### Description of the task:
When you write out the entries, keep every line exactly as it appears.

### Data under study:
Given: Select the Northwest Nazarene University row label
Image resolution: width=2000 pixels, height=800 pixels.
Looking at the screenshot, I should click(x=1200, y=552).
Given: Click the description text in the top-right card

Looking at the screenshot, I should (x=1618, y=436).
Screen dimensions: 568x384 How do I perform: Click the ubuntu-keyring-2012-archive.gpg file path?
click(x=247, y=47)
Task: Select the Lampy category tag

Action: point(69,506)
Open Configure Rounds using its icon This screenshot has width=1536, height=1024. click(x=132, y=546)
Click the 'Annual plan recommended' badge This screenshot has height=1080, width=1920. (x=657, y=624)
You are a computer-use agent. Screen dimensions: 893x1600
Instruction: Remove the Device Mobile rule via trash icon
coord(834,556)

### Answer:
Given: Select the Northwest Nazarene University row label
Image resolution: width=2000 pixels, height=800 pixels.
Looking at the screenshot, I should click(x=1200, y=552).
Given: Click the description text in the top-right card

Looking at the screenshot, I should (x=1618, y=436).
Screen dimensions: 568x384 How do I perform: Click the ubuntu-keyring-2012-archive.gpg file path?
click(x=247, y=47)
Task: Select the Lampy category tag

Action: point(69,506)
Open Configure Rounds using its icon This screenshot has width=1536, height=1024. click(x=132, y=546)
Click the 'Annual plan recommended' badge This screenshot has height=1080, width=1920. (x=657, y=624)
You are a computer-use agent. Screen dimensions: 893x1600
Instruction: Remove the Device Mobile rule via trash icon
coord(834,556)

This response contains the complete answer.